Si è spinto fra le cellule del capillare — cellule connettive, non noociti — e si ferma nella parete. Ora attende l’arrivo di dati sotto forma di strutture proteiche, ormoni e ferormoni, catene di acidi nucleici, o forse dati in forma di cellule °costruite°, virus o batteri addomesticati. Ha bisogno non solo di nutrimento base, facilmente ottenibile dal siero sanguigno, ma del rifornimento di enzimi che gli consentono di assorbire e analizzare i dati, di pensare. Gli enzimi sono forniti da batteri che li fabbricano e li distribuiscono.
Il sangue è un’autostrada, una sinfonia d’informazioni e di istruzioni. È una delizia analizzare e modificare quel ricco brodo. Le informazioni hanno il loro sapore e ciascuna è un pensiero vivente, capace di modificarsi nel sangue a meno che non venga costruita con cura, sfrondata dei sovrappiù e ben compattata. Le parole non potrebbero comunicare ciò che lui sta facendo. Il suo intero essere vive nelle chiacchiere che assorbe analizzando e processando.
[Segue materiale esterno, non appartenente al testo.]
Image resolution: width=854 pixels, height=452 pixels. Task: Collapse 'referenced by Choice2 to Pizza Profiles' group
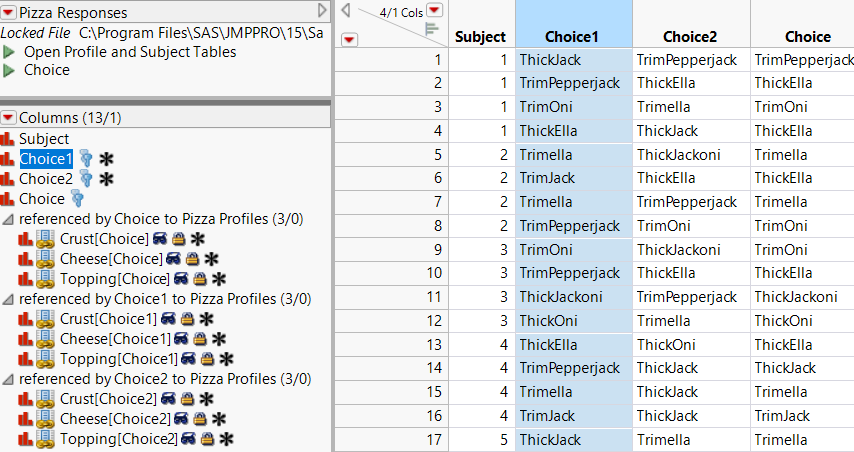(x=9, y=379)
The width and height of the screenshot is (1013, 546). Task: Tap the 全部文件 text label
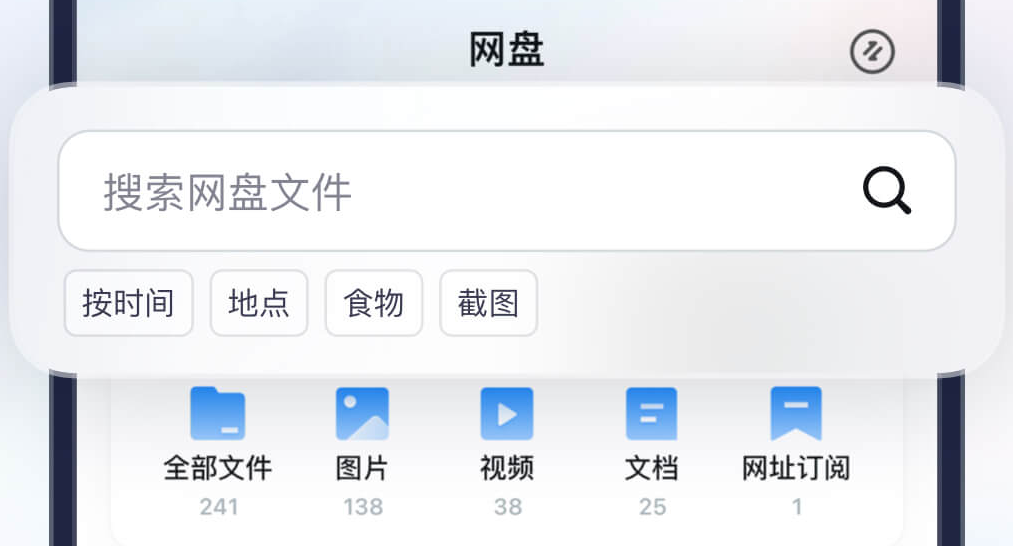218,468
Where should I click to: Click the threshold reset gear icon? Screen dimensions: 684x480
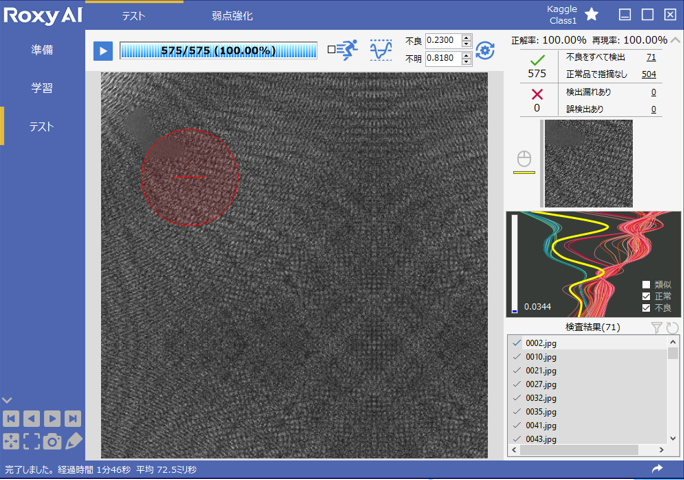point(486,51)
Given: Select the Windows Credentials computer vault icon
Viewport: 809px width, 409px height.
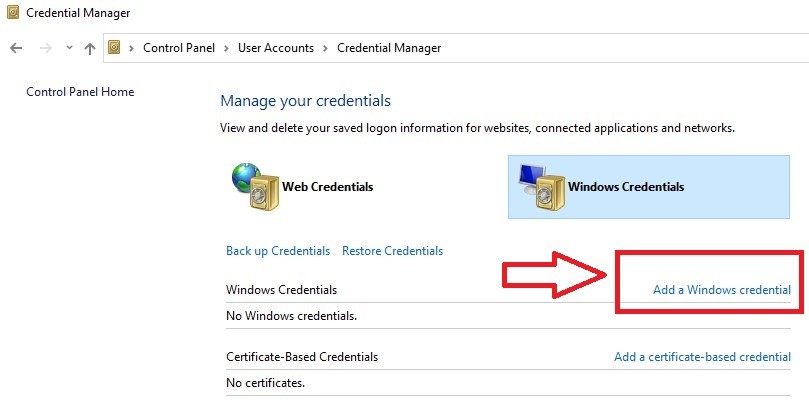Looking at the screenshot, I should pyautogui.click(x=540, y=186).
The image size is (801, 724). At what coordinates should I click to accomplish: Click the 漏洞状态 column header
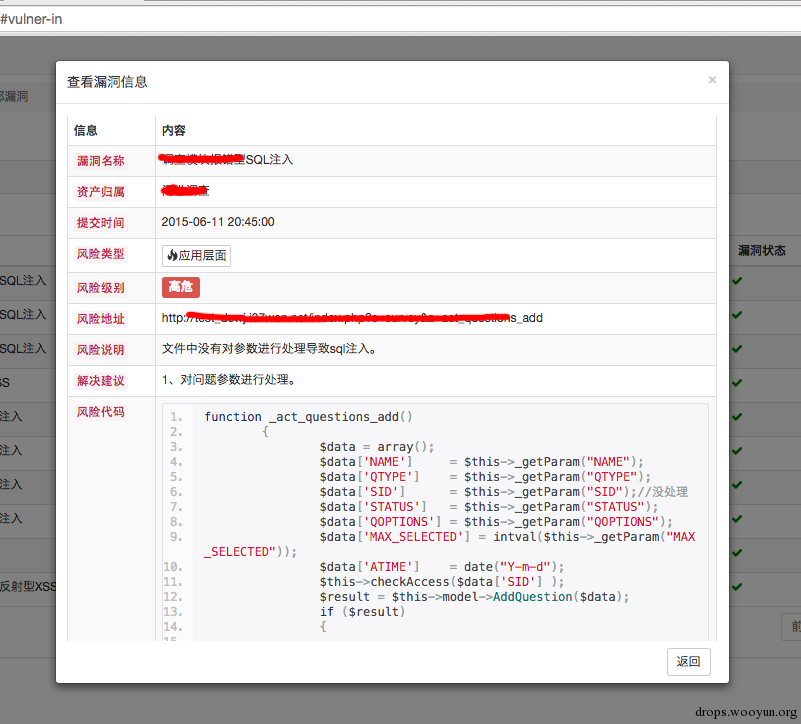click(762, 250)
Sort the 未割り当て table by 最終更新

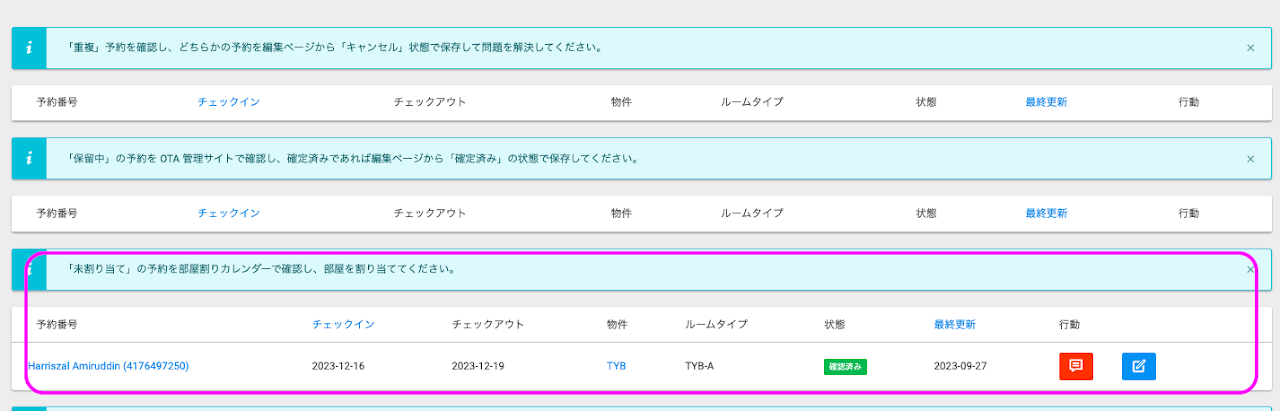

E mentre pensa attraverso i suoi sottili processi mentali — molecole che pensano alle molecole, registrando se stesse — sente arrivare la vertiginosa spirale delle rivelazioni in termini che fino a quel momento non esistevano dentro di lui. È come ricevere la parola di Dio diretta a un albero, e portarla giù a quell’albero, e vederlo fiorire arrossendo di confusa emozione.
Tu sei il potere, il potere buono, il più ricco di tutti i sapori… il supremo messaggio dall’alto.
I suoi compagni lo avvicinano, si raggruppano intorno alle sue appendici nel sangue, si affollano. Lui è come un novizio in un monastero, improvvisamente ispirato dal respiro di Dio. I monaci si radunano, pregano per avere un tocco da lui, un segno di redenzione e uno scopo. È intossicante. Li ama perché sono la sua squadra; loro fanno perfino più che amarlo soltanto, poiché lui è la Sorgente.
Il gruppo di comando sa che lui, lui stesso, è parte di una gerarchla più vasta, ma quest’informazione non lo sminuisce né lo abbassa di livello ai loro occhi. I gruppi comuni Io considerano con timore reverenziale.
Tu sei il flusso della vita. Tu hai la chiave che °apre° e °chiude°, la chiave della pulsazione e del silenzio.
— Più avanti — dice lui. — Conducetemi più avanti e mostratemi la vostra vita.
— Suzy. Svegliati.
Gli occhi di Suzy si aprirono pian piano. Davanti a lei erano in piedi Kenneth e Howard. La ragazza sbatté le palpebre e girò lo sguardo sulle pareti azzurre della sua camera da letto. Sentì il suo cuscino sotto la nuca. — Kenny? — sussurrò.
— Mamma ti aspetta.
— Howard!
— Alzati, su, Fiorellino. — Era così che Kenneth la chiamava sempre. Scostò la coperta, poi se la tirò di nuovo addosso: aveva ancora la blusa, ma dalla vita in giù era nuda. A parte gli stivaletti.
— Devo vestirmi — disse.
Howard le porse i jeans. — Fai presto. — I due uscirono dalla camera da letto e chiusero la porta. Lei mise fuori le gambe e infilò i piedi nei pantaloni, poi si alzò e li tirò su chiudendo la lampo e il bottone. Il ginocchio non le faceva più male. Il gonfiore era sparito, e tutto quanto sembrava bello e a posto. Aveva anche un buon sapore in bocca. Cercò attorno la torcia elettrica e la radio. Erano sul pavimento ai piedi del letto. Le raccolse, aprì la porta e uscì in corridoio. — Kenny?
Howard la prese dolcemente per un braccio conducendola verso la porta della camera da letto della madre. Era chiusa. Kenneth girò la maniglia, spinse il battente e i tre entrarono nell’ascensore. Howard premette il pulsante per il ristorante e i vestiboli dell’ultimo piano.